Conflict with the nurse, help

Hi

I am new to the pump. I just recently got it for a month.
The nurse set a new carb ratio and basal rate for me, but it is really not enough and bg goes really high, around 13-17 everyday.

I adjust my carb ratio and told the nurse about the change. the bg was beautiful that week, average of 5.7. I emailed the nurse about the result later that week. However, my nurse warn me to let her make the change and let me to change the ratio back to the way to set it.

Have you had any conflict with the nurse? How did you deal with it

Thank you

At first I let mt Endo make the calls. They always err on the side of caution. About 4 to 5 months into it I was making my own adjustments and emailing them to him. I am in my 32nd month of pumping.

Most docs and nurses are comfortable letting T1’s tweak their own doses.

Heck, they taught me how to tweak doses when I was a kid diagnosed 30 years ago.

But other docs/nurses simply are not willing to give up micromanagement, and believe they have to be the one making any dosage changes. Personally I think that went out of style 30 or 40 years ago but obviously it still is living on today. Heck, there is a huge chunk out there that still think that “sliding scale” is the best thing since sliced bread. Don’t get me started on sliding scale!

Read your page where I coment back to you. I’ve never had that problem. I’m sorry you do.

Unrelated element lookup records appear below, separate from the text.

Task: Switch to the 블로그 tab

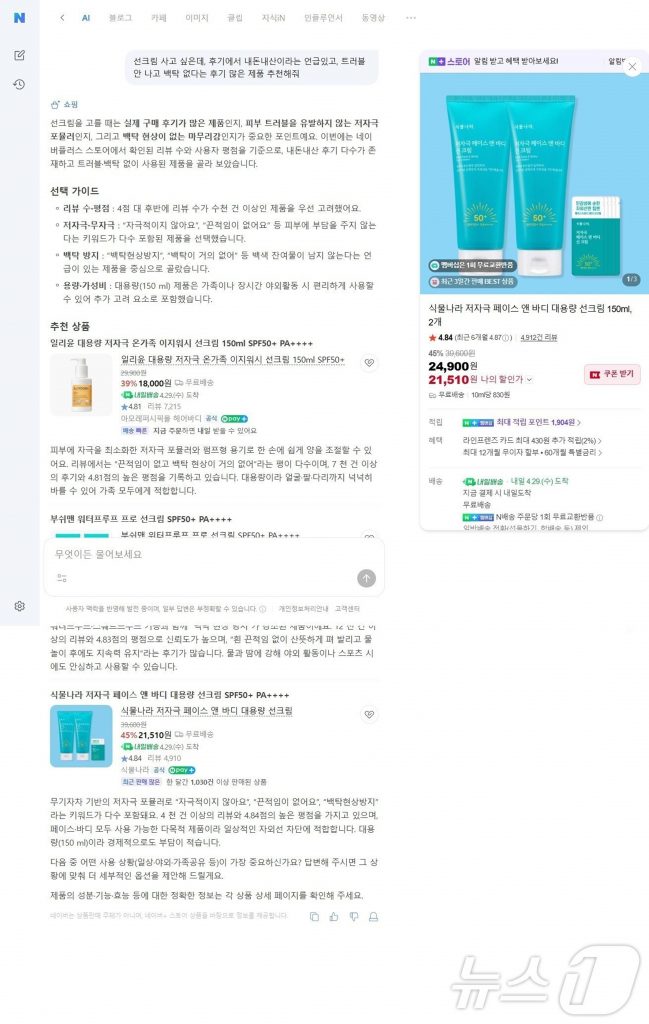Action: click(x=120, y=18)
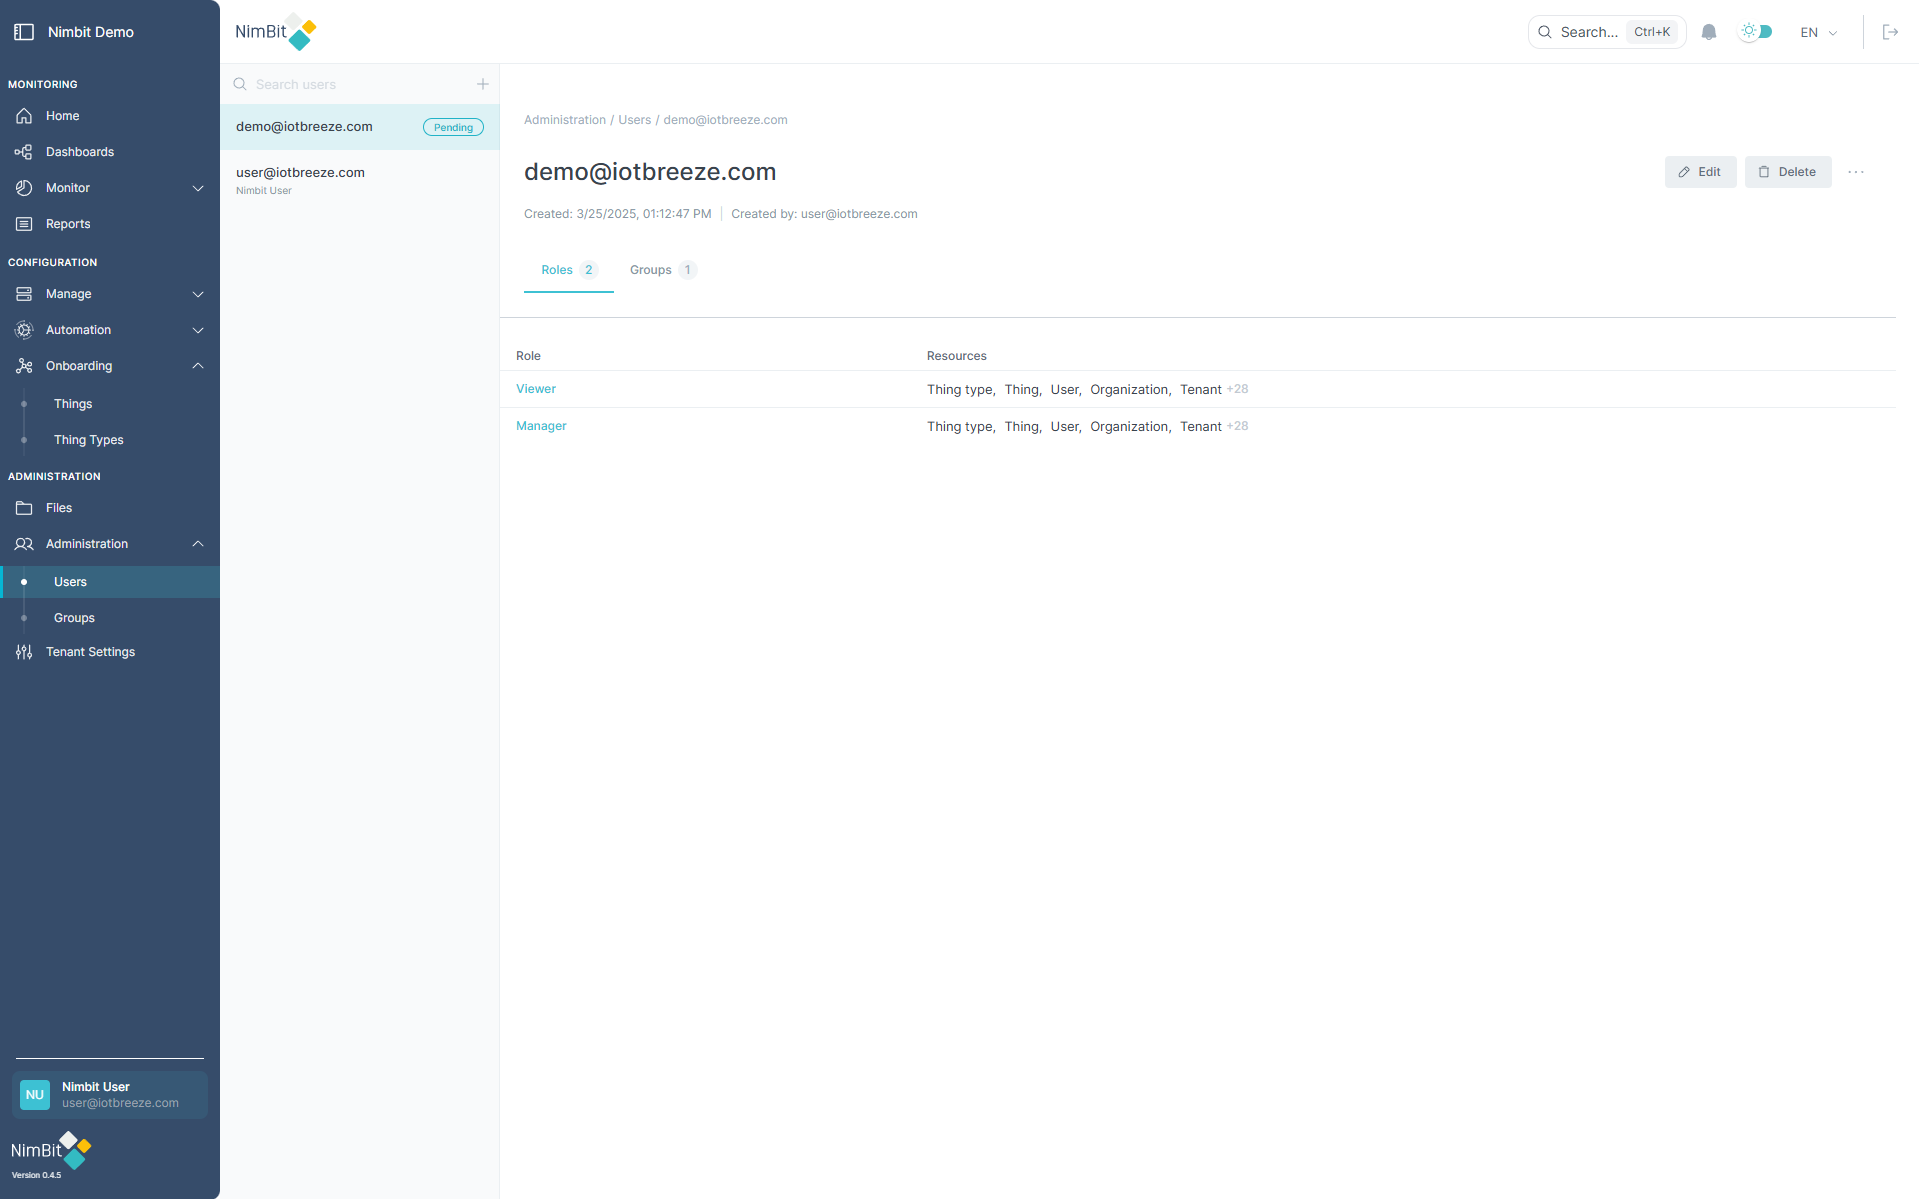Click the Edit button
The height and width of the screenshot is (1199, 1919).
tap(1700, 171)
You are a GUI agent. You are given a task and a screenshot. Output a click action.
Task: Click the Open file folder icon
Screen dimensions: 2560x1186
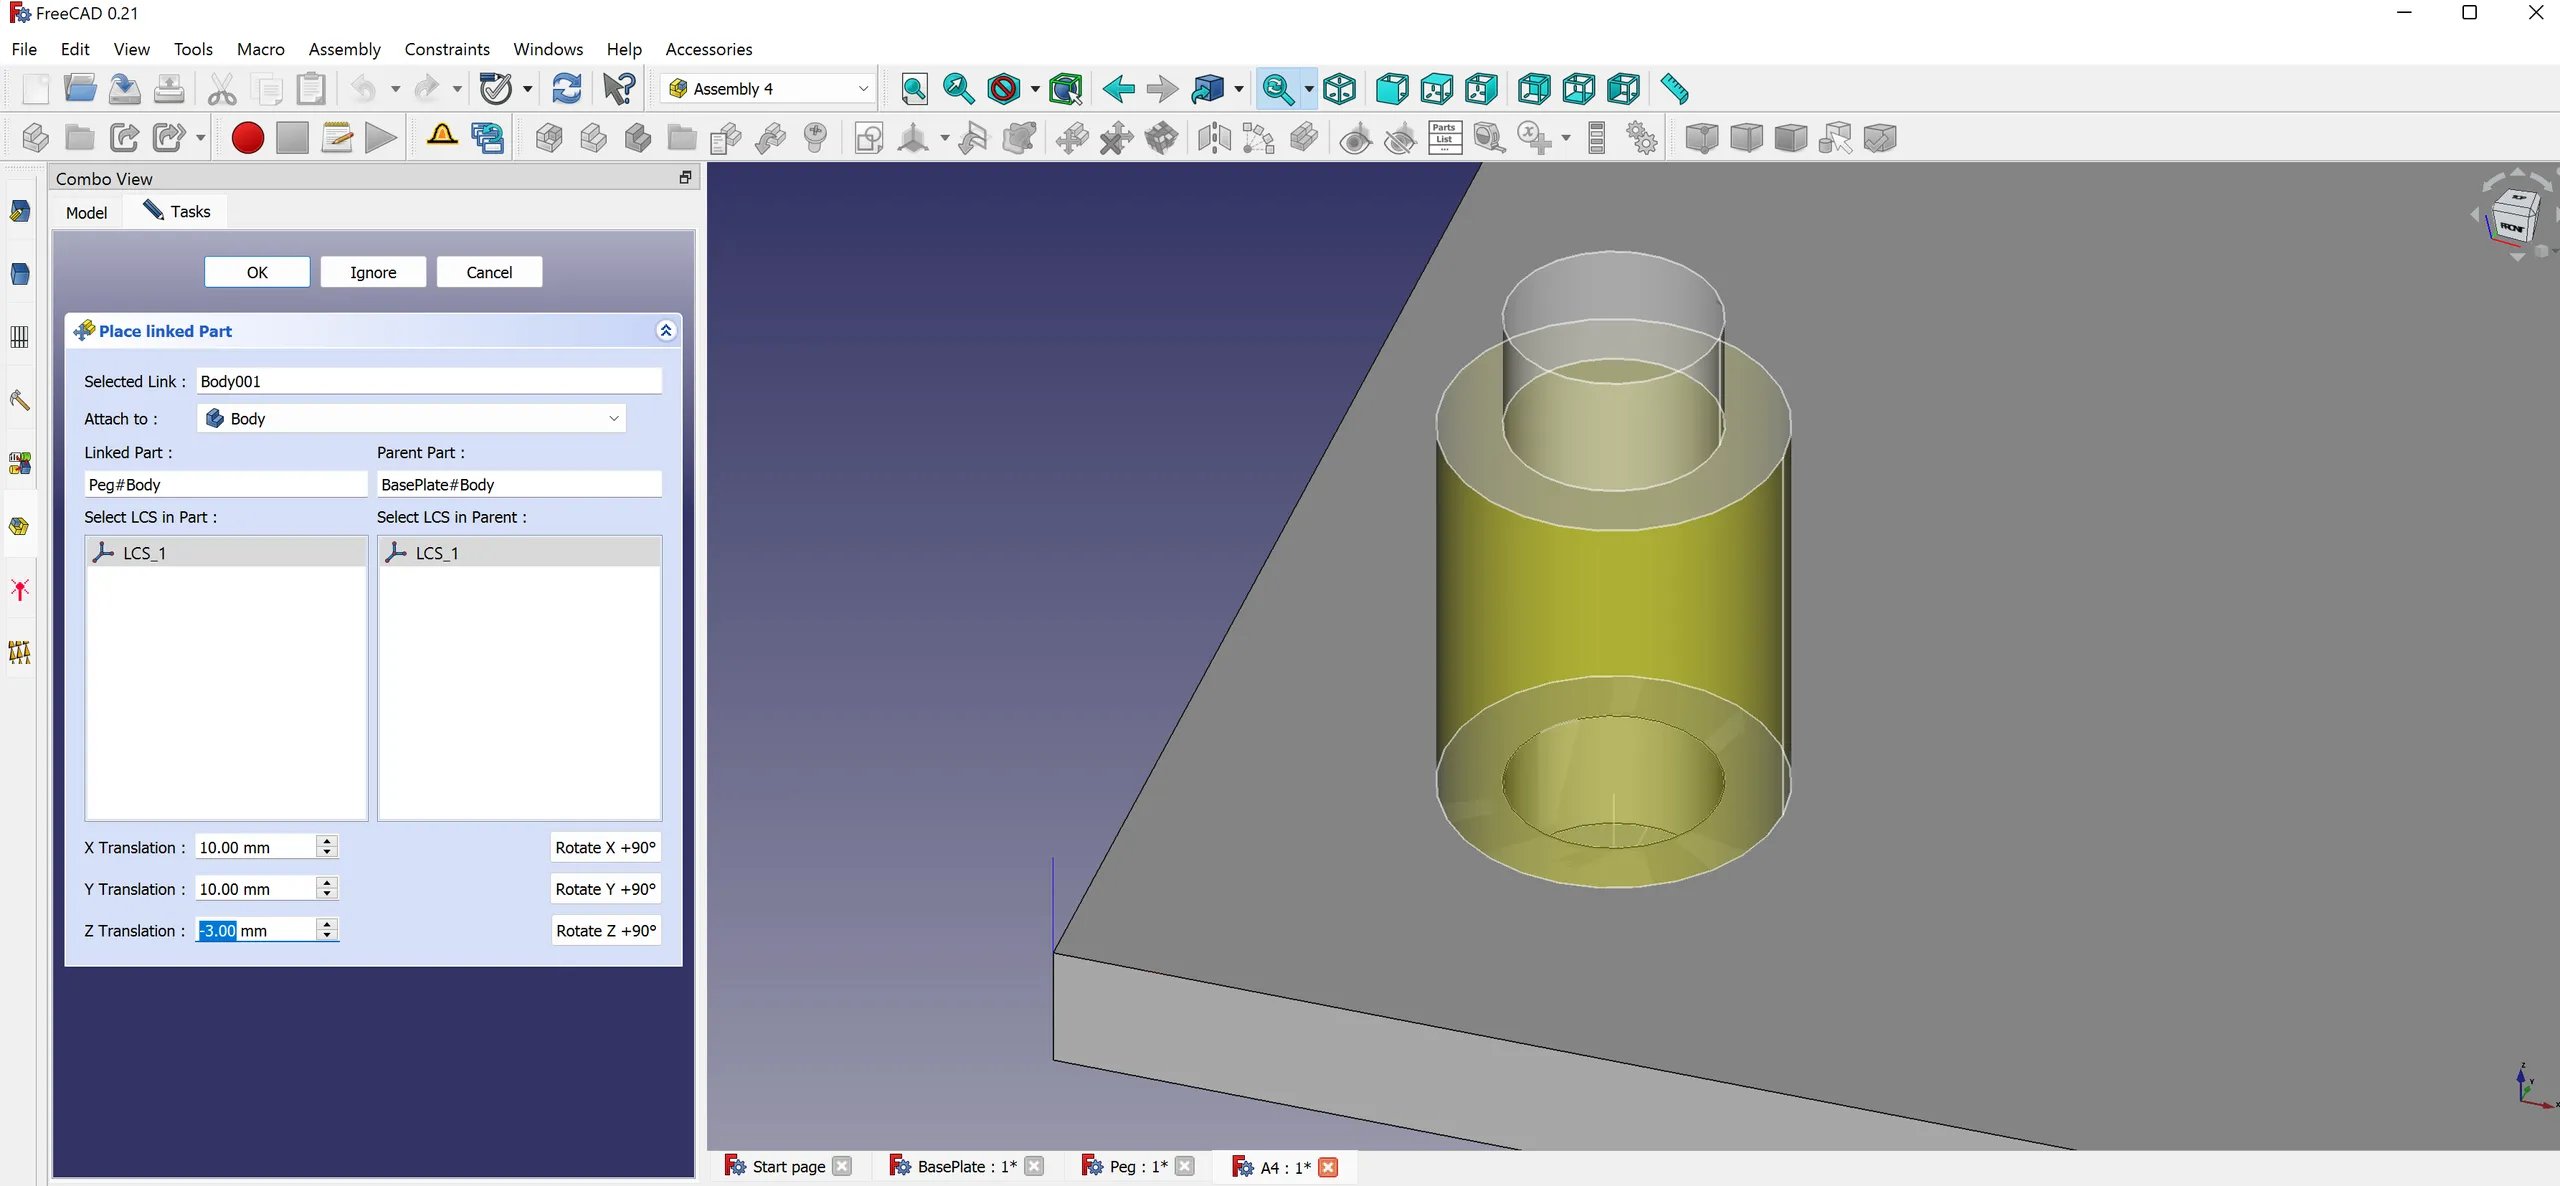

It’s your disease and you should be the one making the changes since you actually live with your diabetes :slight_smile:
It is good to consult with your nurse and Endo and discuss any major changes you’re going to make, but things like changing your carb ratio or adjusting basal rates… these are minor things that you are capable of doing because you know the best what suits you based on your everyday readings and doses.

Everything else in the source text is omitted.